Does someone have a chart they can put up? Something that would read along the lines:

meal worms, xx amount, xx times weekly
skinless cooked sweet potato, xx amount, xx times weekly
insert treat here, xx amount, xx times weekly (lower calorie treat - can combine with other lower cal. treat for a total of x # of treats a week)

And maybe add in if one gives x amount of 1 treat (I'll just throw this out there - obviously this would be too many), for example, you wanted to give your pet 20 mealies weekly. So if you gave him that many, you probably wouldn't really wanna give him extra treats. But for other treats like lower calorie ones, lets say you wanted to give your hedgie a baby carrot a week, you could probably also include a couple mealies. So, a chart could indicate if the treat is a lower calorie (or a treat that could potentially be given more often) and what other treats on what basis they could be combined. Also, a chart could include if a treat is higher in calories or not as nutritionally sound, how often it would be ok to give to your hedgie and whether or not other treats could be given in or around that same time span. ****OR*** Better yet, maybe make a category list of low cal, medium cal, and high cal treats and just write in how many times weekly the pet can receive treats from each of these categories and that would also include if they receive 1 high cal that they should only receive 1 lower cal treat and no more, etc.

I know each hedgie is an individual but a generalized list would be so helpful. 
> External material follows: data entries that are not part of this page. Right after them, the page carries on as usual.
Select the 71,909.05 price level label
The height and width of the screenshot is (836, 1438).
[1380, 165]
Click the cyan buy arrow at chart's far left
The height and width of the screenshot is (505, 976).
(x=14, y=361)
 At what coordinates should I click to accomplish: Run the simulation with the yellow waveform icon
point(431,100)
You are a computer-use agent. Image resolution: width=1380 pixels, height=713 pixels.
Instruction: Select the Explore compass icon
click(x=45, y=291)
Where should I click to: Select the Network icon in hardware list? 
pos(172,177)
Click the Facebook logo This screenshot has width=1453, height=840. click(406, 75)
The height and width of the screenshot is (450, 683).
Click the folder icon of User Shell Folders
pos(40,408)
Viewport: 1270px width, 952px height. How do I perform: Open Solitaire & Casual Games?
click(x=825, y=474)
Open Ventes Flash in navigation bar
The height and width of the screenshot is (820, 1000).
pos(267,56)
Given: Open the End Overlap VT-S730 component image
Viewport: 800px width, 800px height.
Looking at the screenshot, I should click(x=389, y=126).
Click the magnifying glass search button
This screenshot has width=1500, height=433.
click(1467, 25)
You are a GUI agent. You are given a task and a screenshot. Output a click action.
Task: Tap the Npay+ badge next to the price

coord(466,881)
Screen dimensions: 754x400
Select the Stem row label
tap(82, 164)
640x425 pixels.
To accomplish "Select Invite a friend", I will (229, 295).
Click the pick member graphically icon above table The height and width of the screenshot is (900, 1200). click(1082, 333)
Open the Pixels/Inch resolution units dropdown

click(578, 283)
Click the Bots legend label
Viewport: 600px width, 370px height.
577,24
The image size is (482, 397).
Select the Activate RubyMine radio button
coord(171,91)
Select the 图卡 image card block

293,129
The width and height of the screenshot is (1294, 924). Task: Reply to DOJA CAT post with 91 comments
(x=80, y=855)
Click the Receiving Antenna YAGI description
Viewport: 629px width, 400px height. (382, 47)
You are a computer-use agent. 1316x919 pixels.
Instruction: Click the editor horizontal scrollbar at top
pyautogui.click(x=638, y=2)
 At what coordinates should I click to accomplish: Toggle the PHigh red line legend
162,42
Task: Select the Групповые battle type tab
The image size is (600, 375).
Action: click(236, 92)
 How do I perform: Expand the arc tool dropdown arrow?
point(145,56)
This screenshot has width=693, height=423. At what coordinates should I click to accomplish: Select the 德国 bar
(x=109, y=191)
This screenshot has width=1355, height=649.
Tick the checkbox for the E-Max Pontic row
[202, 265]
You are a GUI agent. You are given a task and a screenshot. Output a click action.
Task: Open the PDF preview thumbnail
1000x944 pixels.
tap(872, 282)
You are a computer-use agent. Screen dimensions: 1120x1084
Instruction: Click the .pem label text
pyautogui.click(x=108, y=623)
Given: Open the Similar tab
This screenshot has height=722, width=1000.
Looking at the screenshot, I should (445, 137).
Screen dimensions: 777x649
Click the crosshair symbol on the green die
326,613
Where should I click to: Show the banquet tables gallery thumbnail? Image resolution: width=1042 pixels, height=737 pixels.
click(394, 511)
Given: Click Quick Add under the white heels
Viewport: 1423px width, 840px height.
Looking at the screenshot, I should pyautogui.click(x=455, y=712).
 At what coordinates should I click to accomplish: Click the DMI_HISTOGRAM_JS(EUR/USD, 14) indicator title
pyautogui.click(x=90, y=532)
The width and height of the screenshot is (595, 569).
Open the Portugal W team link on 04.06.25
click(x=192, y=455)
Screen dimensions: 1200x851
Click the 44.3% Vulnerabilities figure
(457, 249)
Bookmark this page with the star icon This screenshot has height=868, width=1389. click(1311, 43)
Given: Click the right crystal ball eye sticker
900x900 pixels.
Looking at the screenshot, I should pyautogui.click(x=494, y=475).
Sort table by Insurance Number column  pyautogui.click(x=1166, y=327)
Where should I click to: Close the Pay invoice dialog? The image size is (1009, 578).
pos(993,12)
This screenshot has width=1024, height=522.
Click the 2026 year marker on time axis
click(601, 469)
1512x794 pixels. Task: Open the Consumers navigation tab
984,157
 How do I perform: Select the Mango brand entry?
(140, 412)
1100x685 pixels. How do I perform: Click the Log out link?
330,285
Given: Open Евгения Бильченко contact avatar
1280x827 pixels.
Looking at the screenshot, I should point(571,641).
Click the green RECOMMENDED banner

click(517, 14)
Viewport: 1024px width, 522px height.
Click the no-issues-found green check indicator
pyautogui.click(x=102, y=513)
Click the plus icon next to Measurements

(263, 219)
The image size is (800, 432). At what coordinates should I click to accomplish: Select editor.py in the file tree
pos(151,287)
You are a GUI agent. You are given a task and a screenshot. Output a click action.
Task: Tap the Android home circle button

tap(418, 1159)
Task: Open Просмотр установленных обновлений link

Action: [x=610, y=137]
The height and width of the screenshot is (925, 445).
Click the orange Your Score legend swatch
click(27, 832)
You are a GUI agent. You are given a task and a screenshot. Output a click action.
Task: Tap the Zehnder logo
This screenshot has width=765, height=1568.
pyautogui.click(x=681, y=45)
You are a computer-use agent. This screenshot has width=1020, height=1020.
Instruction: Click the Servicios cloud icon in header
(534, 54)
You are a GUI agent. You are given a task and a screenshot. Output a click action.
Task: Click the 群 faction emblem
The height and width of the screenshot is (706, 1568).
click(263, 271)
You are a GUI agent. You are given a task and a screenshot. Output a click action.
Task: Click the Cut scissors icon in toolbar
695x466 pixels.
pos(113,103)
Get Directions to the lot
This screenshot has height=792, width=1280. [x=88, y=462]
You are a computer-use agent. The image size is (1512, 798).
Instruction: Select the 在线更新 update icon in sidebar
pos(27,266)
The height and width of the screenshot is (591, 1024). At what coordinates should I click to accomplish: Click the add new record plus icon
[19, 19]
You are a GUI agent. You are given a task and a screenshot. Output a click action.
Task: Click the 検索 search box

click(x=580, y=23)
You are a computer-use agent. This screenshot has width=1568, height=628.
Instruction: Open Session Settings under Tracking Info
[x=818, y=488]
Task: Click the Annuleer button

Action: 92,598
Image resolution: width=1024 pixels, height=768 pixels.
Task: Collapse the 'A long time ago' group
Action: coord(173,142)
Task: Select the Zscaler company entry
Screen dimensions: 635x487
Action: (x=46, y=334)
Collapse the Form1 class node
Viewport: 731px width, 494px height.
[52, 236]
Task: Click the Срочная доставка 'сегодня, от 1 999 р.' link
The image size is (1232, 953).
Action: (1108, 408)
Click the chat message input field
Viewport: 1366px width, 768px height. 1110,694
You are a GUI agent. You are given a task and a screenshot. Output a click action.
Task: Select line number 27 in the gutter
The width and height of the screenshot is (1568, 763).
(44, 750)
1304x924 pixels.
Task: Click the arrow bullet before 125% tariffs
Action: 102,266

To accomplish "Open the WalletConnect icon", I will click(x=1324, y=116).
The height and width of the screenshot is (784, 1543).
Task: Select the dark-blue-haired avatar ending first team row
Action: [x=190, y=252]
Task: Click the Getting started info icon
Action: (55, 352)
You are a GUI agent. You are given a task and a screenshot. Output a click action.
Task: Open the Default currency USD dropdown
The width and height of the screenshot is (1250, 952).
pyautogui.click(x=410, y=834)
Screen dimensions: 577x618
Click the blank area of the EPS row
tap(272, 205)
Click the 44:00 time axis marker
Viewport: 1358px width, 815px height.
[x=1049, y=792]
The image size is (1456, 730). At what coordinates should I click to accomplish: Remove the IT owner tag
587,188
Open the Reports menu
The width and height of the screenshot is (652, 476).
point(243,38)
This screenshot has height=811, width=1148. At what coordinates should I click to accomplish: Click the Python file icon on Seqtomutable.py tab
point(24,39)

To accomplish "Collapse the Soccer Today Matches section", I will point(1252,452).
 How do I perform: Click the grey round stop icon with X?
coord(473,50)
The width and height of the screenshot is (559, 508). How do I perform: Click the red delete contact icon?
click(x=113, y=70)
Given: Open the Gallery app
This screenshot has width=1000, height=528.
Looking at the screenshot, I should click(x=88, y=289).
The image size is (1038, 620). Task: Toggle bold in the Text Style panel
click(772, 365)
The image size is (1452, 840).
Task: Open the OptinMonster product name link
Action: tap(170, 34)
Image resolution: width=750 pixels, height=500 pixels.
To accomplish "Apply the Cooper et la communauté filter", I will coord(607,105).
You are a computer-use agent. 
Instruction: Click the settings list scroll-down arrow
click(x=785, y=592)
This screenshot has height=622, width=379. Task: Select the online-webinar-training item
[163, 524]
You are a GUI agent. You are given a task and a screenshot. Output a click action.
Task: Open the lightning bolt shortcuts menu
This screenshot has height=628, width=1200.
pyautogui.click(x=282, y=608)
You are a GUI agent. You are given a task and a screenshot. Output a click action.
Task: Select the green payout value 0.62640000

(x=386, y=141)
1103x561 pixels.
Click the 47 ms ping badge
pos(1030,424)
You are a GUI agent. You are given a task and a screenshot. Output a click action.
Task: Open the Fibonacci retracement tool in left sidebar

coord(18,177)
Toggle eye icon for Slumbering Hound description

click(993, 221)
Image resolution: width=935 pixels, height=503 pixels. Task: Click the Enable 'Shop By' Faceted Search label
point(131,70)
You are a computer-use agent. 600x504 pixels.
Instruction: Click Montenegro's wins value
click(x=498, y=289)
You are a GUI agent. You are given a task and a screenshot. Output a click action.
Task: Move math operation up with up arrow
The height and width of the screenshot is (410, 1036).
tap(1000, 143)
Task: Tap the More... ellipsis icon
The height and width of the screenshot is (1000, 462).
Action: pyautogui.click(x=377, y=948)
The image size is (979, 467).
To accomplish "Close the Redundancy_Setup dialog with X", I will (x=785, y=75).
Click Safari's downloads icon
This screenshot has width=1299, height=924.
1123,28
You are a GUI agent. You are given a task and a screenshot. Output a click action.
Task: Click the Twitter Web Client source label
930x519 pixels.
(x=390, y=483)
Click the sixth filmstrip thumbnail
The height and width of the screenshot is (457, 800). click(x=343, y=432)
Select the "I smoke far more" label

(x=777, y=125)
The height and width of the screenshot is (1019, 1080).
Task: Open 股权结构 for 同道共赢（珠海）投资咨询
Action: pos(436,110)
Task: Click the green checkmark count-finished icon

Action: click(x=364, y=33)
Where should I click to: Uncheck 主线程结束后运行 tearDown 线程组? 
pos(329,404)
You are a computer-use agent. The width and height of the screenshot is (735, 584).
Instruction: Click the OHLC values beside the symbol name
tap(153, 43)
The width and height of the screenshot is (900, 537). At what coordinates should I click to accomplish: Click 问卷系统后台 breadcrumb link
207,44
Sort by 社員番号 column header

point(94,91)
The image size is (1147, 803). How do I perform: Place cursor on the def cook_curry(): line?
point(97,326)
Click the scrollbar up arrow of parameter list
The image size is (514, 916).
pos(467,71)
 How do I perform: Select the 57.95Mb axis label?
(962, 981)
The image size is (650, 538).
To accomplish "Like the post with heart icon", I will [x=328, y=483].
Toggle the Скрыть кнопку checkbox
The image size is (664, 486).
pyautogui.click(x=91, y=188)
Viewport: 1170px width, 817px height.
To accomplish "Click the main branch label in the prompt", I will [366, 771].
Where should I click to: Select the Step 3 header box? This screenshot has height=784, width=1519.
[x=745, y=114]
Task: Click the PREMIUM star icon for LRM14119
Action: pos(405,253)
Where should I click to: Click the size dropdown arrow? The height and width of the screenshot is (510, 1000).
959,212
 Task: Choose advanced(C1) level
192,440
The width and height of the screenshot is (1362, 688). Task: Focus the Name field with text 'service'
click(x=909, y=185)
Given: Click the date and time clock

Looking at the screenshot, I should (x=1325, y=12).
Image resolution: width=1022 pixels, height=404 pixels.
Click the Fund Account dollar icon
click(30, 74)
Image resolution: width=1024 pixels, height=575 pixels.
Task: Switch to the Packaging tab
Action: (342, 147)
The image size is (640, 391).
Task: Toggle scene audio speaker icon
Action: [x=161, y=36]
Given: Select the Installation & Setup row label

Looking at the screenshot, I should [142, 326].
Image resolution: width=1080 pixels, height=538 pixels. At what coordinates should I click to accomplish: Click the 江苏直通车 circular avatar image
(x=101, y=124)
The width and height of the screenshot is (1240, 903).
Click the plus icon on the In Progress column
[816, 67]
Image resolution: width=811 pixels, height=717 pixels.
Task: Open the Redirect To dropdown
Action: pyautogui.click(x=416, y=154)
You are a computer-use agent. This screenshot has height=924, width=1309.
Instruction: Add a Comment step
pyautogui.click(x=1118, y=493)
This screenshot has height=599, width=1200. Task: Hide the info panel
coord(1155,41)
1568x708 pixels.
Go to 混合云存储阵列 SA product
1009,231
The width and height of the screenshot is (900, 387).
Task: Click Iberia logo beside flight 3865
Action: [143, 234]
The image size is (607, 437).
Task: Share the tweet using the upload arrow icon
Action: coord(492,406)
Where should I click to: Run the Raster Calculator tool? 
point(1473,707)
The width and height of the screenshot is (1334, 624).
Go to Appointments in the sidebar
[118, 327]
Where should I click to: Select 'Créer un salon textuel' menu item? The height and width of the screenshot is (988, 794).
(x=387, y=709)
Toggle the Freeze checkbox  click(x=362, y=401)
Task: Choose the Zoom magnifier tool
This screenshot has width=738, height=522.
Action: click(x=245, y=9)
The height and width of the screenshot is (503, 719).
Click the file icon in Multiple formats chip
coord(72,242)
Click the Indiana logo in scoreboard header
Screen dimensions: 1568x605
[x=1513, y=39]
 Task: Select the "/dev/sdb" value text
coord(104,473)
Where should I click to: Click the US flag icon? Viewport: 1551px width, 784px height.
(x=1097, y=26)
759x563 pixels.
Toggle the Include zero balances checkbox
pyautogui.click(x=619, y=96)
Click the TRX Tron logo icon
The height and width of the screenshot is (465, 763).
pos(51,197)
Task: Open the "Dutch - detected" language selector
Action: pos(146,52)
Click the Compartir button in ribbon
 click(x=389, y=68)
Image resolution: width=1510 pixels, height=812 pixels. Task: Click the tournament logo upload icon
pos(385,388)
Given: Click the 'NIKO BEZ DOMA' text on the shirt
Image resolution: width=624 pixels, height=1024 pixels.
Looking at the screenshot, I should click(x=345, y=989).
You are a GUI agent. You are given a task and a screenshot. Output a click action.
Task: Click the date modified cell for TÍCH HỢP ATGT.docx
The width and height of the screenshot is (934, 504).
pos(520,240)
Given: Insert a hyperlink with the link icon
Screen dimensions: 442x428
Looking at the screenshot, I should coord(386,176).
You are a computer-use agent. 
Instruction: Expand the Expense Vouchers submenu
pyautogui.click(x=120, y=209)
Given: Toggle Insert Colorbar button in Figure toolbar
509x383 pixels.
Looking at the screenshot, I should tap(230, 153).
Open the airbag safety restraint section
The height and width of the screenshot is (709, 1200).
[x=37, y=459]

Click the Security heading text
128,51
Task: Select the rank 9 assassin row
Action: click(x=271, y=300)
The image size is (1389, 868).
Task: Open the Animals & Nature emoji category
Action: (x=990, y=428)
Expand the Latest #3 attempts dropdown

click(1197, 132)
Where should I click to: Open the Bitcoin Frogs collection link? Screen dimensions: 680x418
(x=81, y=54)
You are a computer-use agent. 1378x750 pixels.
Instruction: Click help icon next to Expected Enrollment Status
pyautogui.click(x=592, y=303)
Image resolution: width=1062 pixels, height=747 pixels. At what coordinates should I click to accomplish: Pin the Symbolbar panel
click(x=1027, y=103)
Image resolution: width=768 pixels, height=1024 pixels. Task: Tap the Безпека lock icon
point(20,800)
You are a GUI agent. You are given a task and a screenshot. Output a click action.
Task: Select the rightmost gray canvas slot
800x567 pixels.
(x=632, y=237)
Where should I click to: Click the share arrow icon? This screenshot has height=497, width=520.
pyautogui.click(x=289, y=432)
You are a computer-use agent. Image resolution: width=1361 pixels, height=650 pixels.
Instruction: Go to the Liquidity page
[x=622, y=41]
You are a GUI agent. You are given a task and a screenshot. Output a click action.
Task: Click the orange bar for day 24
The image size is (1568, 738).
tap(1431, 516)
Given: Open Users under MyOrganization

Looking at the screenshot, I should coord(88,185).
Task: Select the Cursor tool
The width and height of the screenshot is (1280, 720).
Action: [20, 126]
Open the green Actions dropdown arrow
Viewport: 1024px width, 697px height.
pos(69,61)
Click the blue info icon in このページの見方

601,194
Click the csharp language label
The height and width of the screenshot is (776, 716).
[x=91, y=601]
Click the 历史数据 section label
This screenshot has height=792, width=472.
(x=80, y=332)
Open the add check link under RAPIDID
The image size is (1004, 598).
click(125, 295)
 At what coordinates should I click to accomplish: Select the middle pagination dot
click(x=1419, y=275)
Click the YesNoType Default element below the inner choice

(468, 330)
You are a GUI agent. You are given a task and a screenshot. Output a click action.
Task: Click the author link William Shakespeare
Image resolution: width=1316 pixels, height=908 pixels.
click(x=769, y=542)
Kind of like a treat diet plan. haha I know there's lots of info on these forums indicating what treats are and are not safe, all about fat content, etc. but I am really mostly curious about frequency, in what amounts. 

(If this exists somewhere on the site already, please just let me know and I'll go look! Thanks so much for your help everyone!  )


----------



## Erizo (Jul 25, 2012)

I don't see his current weight or a reference to a weight chart in this post, which begs the question: "Are you weighing the hedgie? Sophie gets weighed every Monday afternoon. I wouldn't worry about daily fluctuation unless close monitoring were especially needed. Weekly weigh-ins will give you a good trend line.



> will only eat a few kibbles a night from his bowl.


"a few" isn't data. I give Sophie's kibble by count, but that count has been determined by weighing a known and goodly amount, and dividing into pieces per gram. This gives me very accurate data for her log. Some kibbles are as many as 25 pieces per gram, while others average 5 pieces per gram. "a few" doesn't mean much without context. Plus, hedgies don't eat much anyway, so high accuracy is required.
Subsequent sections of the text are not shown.